Monday, January 6, 2014

Pinterest - Plastic Spoon Trees

A few days before Christmas, I saw this awesome pin about making Christmas trees out of plastic spoons (plastic spoons Christmas trees). I was really intrigued and looked at the post. My husband, an artist, saw what I was looking at it and told me that we totally should do that project together.

If you click on the link above, it will take you to the webpage of the project. We liked the idea of the plastic spoon tree, and we were a bit disappointed that it didn't provide the type of details we wanted. My husband (keep in mind this is coming from his mind that has done tons of sculptors) wanted more details about the specifications for each tree (for example, the diameter of the base of the tree, the height of the tree, and the amount of spoons needed to cover the tree). But, the post did a pretty good job showing how the trees were constructed with lots of pictures. Plus, I like the site's other ideas of creating Christmas trees!

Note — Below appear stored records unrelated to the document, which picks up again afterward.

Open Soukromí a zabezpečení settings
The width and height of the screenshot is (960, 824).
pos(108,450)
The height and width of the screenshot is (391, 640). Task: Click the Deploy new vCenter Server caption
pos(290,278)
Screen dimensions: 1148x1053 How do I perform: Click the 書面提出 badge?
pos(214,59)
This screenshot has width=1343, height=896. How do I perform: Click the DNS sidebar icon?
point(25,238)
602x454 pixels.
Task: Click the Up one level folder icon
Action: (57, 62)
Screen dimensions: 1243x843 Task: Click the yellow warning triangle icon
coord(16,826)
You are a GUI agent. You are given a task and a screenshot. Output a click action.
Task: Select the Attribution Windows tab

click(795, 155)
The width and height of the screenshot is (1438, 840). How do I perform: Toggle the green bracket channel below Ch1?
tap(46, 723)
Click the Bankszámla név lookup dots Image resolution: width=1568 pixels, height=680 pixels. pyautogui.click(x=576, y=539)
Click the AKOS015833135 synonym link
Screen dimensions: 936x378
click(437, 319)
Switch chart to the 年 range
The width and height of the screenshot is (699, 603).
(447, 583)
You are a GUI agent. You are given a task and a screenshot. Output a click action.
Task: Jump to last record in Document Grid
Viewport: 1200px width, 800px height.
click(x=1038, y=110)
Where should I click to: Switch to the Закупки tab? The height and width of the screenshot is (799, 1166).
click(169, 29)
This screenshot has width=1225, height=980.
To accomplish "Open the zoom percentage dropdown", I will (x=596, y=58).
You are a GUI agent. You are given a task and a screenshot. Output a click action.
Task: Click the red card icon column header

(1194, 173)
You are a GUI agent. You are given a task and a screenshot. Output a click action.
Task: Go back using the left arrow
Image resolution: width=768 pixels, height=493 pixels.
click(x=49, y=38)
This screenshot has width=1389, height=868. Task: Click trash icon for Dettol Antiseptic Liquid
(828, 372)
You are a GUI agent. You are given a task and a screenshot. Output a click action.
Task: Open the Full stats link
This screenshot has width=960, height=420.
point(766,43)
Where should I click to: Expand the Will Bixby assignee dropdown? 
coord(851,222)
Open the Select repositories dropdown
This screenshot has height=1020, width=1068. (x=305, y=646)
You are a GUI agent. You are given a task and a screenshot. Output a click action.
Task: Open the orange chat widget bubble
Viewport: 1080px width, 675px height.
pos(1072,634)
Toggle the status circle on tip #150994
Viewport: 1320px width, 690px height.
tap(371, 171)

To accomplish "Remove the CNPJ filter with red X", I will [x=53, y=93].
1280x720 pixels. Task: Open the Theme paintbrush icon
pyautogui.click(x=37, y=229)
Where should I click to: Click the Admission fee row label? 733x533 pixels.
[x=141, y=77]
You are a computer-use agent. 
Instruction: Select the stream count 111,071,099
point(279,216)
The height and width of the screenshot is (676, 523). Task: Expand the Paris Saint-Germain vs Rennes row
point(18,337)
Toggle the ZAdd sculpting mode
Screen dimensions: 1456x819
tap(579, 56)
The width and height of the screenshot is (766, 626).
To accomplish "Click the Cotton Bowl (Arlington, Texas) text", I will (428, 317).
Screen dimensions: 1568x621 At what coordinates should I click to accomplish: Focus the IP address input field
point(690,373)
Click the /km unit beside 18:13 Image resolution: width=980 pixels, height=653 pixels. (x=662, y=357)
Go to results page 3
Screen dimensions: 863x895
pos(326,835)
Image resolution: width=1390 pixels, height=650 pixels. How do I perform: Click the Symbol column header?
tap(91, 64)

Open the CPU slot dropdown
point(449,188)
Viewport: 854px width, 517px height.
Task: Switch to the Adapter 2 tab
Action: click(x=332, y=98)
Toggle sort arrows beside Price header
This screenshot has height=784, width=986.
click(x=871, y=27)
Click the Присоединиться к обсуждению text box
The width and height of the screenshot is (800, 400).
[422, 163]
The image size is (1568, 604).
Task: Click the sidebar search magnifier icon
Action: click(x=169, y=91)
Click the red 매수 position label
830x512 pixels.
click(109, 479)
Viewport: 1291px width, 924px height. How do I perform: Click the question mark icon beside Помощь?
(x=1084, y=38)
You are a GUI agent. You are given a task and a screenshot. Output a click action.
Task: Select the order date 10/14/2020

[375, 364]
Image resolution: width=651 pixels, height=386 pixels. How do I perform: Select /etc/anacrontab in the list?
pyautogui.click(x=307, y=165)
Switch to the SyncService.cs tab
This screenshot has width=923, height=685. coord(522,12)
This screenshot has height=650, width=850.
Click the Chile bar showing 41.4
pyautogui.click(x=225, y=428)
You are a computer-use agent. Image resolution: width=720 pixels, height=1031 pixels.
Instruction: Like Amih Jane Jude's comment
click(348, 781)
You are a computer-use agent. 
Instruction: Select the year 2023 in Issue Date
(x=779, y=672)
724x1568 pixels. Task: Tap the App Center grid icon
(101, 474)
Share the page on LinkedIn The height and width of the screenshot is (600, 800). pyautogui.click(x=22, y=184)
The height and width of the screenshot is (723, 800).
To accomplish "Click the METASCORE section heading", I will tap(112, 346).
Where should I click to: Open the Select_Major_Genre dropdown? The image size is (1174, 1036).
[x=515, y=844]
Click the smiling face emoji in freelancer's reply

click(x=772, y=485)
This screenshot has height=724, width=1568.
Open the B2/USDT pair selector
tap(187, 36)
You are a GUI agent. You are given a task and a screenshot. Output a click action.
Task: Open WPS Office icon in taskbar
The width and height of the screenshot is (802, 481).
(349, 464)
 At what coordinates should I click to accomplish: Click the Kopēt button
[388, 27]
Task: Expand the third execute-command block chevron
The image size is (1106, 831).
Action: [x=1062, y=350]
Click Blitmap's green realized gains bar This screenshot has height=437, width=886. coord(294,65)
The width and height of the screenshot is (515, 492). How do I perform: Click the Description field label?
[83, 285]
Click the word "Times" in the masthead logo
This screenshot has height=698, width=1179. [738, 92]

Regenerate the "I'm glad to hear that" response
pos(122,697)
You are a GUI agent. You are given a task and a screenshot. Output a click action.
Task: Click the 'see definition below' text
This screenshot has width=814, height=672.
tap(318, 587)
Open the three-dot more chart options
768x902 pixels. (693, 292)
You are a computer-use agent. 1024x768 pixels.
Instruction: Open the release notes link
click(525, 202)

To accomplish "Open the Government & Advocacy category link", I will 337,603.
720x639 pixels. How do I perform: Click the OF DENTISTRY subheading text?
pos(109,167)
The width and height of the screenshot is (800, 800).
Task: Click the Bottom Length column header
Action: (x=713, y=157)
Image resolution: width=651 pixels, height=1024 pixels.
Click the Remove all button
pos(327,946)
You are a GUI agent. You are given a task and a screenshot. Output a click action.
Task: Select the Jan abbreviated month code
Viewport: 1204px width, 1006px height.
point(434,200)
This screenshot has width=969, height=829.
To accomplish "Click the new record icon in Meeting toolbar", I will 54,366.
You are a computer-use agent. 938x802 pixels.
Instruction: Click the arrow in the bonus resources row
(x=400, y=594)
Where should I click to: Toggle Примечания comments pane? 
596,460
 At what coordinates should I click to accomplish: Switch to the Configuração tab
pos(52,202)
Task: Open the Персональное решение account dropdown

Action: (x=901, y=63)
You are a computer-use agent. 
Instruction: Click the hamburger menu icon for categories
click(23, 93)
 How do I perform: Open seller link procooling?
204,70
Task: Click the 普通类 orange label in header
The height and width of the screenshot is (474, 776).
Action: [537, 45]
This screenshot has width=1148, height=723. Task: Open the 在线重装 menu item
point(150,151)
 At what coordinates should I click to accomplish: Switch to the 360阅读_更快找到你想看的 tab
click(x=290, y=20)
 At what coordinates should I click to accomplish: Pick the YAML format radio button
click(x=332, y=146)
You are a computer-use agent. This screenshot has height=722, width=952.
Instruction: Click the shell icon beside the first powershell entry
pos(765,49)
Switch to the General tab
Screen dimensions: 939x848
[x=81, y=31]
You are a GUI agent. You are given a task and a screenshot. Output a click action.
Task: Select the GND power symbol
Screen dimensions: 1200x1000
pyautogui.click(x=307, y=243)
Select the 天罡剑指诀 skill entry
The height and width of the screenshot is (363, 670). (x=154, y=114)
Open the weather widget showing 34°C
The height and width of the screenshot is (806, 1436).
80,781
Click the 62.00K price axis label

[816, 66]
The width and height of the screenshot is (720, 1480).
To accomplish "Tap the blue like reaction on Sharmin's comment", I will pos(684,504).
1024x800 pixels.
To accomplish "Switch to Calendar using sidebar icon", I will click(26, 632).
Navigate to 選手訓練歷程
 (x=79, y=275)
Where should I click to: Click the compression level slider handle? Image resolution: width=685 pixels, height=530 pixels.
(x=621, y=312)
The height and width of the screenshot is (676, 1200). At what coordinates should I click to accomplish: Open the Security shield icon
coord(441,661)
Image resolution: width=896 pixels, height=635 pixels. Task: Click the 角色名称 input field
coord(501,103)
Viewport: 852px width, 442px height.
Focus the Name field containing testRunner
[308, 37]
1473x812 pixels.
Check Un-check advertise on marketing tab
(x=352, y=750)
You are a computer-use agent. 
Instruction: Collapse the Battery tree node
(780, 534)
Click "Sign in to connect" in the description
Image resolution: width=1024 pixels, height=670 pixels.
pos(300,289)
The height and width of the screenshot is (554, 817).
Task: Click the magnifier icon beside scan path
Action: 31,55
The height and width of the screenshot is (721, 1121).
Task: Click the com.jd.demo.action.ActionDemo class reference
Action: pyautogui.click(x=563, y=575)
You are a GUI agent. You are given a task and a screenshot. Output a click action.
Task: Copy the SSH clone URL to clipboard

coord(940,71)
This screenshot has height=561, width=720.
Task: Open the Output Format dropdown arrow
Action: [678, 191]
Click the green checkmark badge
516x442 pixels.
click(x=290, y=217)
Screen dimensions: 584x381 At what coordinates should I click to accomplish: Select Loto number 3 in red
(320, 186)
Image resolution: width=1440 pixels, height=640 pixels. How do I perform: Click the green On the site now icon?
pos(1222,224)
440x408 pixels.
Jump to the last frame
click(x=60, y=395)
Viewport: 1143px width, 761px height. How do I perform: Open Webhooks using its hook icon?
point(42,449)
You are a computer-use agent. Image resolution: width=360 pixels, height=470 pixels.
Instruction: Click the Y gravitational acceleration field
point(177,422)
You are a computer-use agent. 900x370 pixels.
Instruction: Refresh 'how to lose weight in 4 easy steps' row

We wanted to make some trees that can be displayed for Christmas as well as the months following it especially since we started this after the New Year.

Step 1:
We first made the tree form from heavy cardboard paper. My husband got this from his work and it was perfect for the project. We started out with a piece that was 19"x23" and it turned out to be 11" longer than we needed it. We wanted to make a tree that was about 12 inches long. The post said to make tree form using paper mache and we experimented with two ways of doing the paper mache.

Paper mache recipes are basically equal parts of water and adhesive. We did 2 tablespoons adhesive and 2 tablespoons water. My husband did two different batches because he wanted to see if there was a difference with using glue or flour. And, there is! Using Elmer's glue definitely makes a much sturdier tree (left) and spreads out easier than the flour paper mache (right). We recommend using glue as the adhesive.

Step 2:
Cut and spray paint the spoons. We first sprayed the spoons with blue and then sprayed them with yellow. When you look at the spoons far away, it gives a green appearance. Upon closer inspection, one can see the the blue and yellow spray paint. (Note: you want to cut the spoons with a slightly longer stem so it is easier to glue them onto the tree form. We say about 1/4 inch).

Step 3 - The Finished Product:
We assembled the tree by gluing the spoons onto the tree form using hot glue. It looks awesome. It ended up being about 13 inches high due to the added height of the spoons. We ended up using 95 spoons for a 12 inch tree form with a diameter of 3.5 inches at the base.
Would I recommend doing this pin:  
Yes, with two thumbs up! Click here to go to the website: Plastic Spoon Christmas Trees
Future project:
We are currently working on doing another tree. We are going to do a tree using blue and silver spray paint. We really loved how the blue and yellow spray paint turned out! Stay tuned because I will post those pictures later.


  1. Very nice - where is the photo of the blue/silver tree??

    1. Thanks for the reminder! I actually got distracted and didn't finish that blue/silver tree. I will be doing it soon and getting the photos up. This will be a perfect project for this month.